Provided entries ->

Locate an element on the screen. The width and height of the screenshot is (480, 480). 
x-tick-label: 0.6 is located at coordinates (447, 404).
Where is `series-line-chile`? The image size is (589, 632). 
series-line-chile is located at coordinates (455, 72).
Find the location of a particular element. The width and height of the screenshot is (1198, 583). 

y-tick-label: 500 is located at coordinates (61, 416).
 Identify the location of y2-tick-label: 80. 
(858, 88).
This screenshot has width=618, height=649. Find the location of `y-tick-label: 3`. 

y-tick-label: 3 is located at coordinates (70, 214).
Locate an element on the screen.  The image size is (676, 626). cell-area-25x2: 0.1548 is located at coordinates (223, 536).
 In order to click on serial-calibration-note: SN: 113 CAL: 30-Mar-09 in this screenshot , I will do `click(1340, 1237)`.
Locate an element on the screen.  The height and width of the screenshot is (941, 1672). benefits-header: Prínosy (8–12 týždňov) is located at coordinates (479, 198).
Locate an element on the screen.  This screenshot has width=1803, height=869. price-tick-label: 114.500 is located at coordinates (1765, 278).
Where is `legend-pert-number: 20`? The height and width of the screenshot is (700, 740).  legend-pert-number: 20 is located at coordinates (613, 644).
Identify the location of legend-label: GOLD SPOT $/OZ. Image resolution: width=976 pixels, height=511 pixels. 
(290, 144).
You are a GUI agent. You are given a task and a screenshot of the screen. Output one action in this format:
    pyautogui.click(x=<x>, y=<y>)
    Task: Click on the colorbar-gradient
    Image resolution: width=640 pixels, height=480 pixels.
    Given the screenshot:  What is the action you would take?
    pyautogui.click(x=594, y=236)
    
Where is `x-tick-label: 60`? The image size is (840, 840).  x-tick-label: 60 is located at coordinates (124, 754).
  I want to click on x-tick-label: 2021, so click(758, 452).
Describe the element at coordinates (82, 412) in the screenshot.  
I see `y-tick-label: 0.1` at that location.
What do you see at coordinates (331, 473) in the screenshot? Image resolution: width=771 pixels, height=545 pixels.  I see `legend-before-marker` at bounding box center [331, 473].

Work to be completed ->
Can you repeat every line of the data above verbatim, from start to finish?

Result of the task ->
Locate an element on the screen. The width and height of the screenshot is (480, 480). 
x-tick-label: 0.6 is located at coordinates (447, 404).
Where is `series-line-chile`? The image size is (589, 632). 
series-line-chile is located at coordinates (455, 72).
Find the location of a particular element. The width and height of the screenshot is (1198, 583). 

y-tick-label: 500 is located at coordinates (61, 416).
 Identify the location of y2-tick-label: 80. 
(858, 88).
This screenshot has width=618, height=649. Find the location of `y-tick-label: 3`. 

y-tick-label: 3 is located at coordinates (70, 214).
Locate an element on the screen.  The image size is (676, 626). cell-area-25x2: 0.1548 is located at coordinates (223, 536).
 In order to click on serial-calibration-note: SN: 113 CAL: 30-Mar-09 in this screenshot , I will do `click(1340, 1237)`.
Locate an element on the screen.  The height and width of the screenshot is (941, 1672). benefits-header: Prínosy (8–12 týždňov) is located at coordinates (479, 198).
Locate an element on the screen.  This screenshot has width=1803, height=869. price-tick-label: 114.500 is located at coordinates (1765, 278).
Where is `legend-pert-number: 20`? The height and width of the screenshot is (700, 740).  legend-pert-number: 20 is located at coordinates (613, 644).
Identify the location of legend-label: GOLD SPOT $/OZ. Image resolution: width=976 pixels, height=511 pixels. 
(290, 144).
You are a GUI agent. You are given a task and a screenshot of the screen. Output one action in this format:
    pyautogui.click(x=<x>, y=<y>)
    Task: Click on the colorbar-gradient
    Image resolution: width=640 pixels, height=480 pixels.
    Given the screenshot:  What is the action you would take?
    pyautogui.click(x=594, y=236)
    
Where is `x-tick-label: 60`? The image size is (840, 840).  x-tick-label: 60 is located at coordinates (124, 754).
  I want to click on x-tick-label: 2021, so click(758, 452).
Describe the element at coordinates (82, 412) in the screenshot.  
I see `y-tick-label: 0.1` at that location.
What do you see at coordinates (331, 473) in the screenshot? Image resolution: width=771 pixels, height=545 pixels.  I see `legend-before-marker` at bounding box center [331, 473].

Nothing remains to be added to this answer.